Way back in the before times, somewhere around about 1984 I found THE CAR. Now just imagine you wuz 26 in 1984 and your mind was wondering over the best possible car that was worthy of being in the presence of a superbly gifted 26 year old dude. What would that car be? For the TCOU, that car was a 1980 rear wheel drive Mazda RX7 with a five speed manual transmission. You’re prolly thinking “Wow! WTF you talkin bout Willis? I thought you’d say a 1966 Corvette or sumpin, but you starts to spoutin off about Wankel rotary engines and shit.”
Well, lemme tell ya. You hadda be there I guess. I loved that car to death and sadly that was where it eventually ended up … dead. I always felt like the coolest cat in the room tooling around town in that little silver bullet.

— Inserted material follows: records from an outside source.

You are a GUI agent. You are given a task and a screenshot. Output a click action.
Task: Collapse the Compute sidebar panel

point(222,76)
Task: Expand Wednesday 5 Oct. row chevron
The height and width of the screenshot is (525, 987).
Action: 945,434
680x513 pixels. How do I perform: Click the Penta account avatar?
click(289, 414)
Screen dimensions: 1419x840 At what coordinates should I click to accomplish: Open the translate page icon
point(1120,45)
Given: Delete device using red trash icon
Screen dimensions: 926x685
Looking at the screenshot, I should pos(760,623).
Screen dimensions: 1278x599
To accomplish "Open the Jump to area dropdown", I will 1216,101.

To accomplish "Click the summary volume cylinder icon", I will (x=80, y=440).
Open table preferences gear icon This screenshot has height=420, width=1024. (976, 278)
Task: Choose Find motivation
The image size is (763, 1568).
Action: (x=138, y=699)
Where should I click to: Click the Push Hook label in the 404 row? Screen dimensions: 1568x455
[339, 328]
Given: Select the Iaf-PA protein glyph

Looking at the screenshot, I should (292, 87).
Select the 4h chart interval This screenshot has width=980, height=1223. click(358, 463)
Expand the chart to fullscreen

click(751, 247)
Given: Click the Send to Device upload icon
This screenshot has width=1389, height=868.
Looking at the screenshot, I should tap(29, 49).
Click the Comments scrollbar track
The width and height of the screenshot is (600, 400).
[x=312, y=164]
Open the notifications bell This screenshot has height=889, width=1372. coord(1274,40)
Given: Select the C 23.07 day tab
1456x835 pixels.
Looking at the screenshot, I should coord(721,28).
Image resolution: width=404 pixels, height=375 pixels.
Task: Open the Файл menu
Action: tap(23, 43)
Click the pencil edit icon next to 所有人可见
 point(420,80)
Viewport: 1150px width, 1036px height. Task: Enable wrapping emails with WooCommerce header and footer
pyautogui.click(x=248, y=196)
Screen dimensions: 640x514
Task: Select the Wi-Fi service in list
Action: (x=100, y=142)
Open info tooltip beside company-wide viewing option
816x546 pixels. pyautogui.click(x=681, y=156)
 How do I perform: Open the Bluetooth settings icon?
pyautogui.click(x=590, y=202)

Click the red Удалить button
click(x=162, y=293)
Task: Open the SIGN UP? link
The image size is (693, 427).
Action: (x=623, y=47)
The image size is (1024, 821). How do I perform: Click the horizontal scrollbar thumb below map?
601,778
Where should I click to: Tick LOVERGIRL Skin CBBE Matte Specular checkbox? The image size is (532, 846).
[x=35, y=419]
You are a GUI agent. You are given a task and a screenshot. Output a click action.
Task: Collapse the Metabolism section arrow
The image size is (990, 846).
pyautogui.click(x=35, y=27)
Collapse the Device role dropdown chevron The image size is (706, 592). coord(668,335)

Life was all roses, burnouts, and hairpin turns with squealing wheels, and then one day it happened. I don’t wanna point any fingers, but at this point the fickle finger of blame must be pointed squarely at my good friend Angry Bob. You see, in 1984 I rented an apartment from Bob, but Bob was not the greatest maintainer of houses or driveways or snow or ice or lawns.
One dark and stormy day, we had a blanketing snow storm accompanied by freezing rain. Now normally I didn’t race around town in my cute little sports car on such a wintry day, but on this particular day I was working second shift at an office in Albany. Angry Bob was conspicuously absent from his snow plow duties so I had to improvise my way out of his icy driveway to get to work.
Climbing into the cockpit I fired up the Wankel rotary engine and proceeded to rock the car back and forth in an attempt to gain some momentum down the driveway. The rear wheels just spun uselessly on the ice. But right then, a lightbulb appeared over my head. What if I shifted the car into reverse, got the wheels spinning, and then hopped out of the car and gave it a shove? Genius! So that’s what I did.
Shifting the car into reverse, letting out the clutch whilst giving the gas pedal a tap, the wheels started gently spinning on the icy surface. The plan was to climb out of the car, leaving the door open so that I could quick like a bunny hop back in once the car started easing down the driveway, and then jump back in to sail away into the sunset. I guess I shoulda diagramed it out first on some graph paper, because that ain’t what happened. I got out and gave the car a shove, and sure as shit, the car sailed down the driveway. Unfortunately the car was much faster than me, so no hopping back in to sail away occurred. Instead the car ricocheted off of the air conditioner that Bob had left hanging out his living room window, and bounced off of the house, twisting the driver side door around to meet the front fender. All this while I stood there with mouth agape. The car came to rest in a snow bank. So there I stood cursing the snow, Angry Bob, and my stupid plan to get the car loose.
I called my boss and tried to explain what had happened. I don’t think that he believed my amazing tale, because he said something like “You need to get your ass into work, these computers don’t maintain themselves.”
Somehow I got the car the rest of the way down the driveway, while holding the door shut, steering, clutching, and shifting like a Barnum and Bailey juggler. Spotting a sketchy looking garage near my apartment, I pulled into the lot and pleaded for help from a large African American fellow. He looked me up and down, eyeballed my mangled door and said to me “I got a special tool that can fix that.” He then proceeded to stick a chunk of a two by four into the door jam and slammed the door shut. He pulled the wood out of the jam and closed the door with me shouting “Holy shit!”
I don’t remember what he charged me for his precision repair, but I do know that I did somehow make it to work. The car was never the same and I never did get the door completely fixed. I did try to replace the door and it kinda worked, but sadly the car never recovered and I sold my one and only prized possession for a song. Someone may have fixed it up and driven it, or maybe it’s sitting in a junkyard somewhere waiting for the right person to take possession. For me it’s just a sad tale of love and love lost. The only thing that remains of my beautiful RX7 is an old memory and this pitiful blog article documenting my love affair.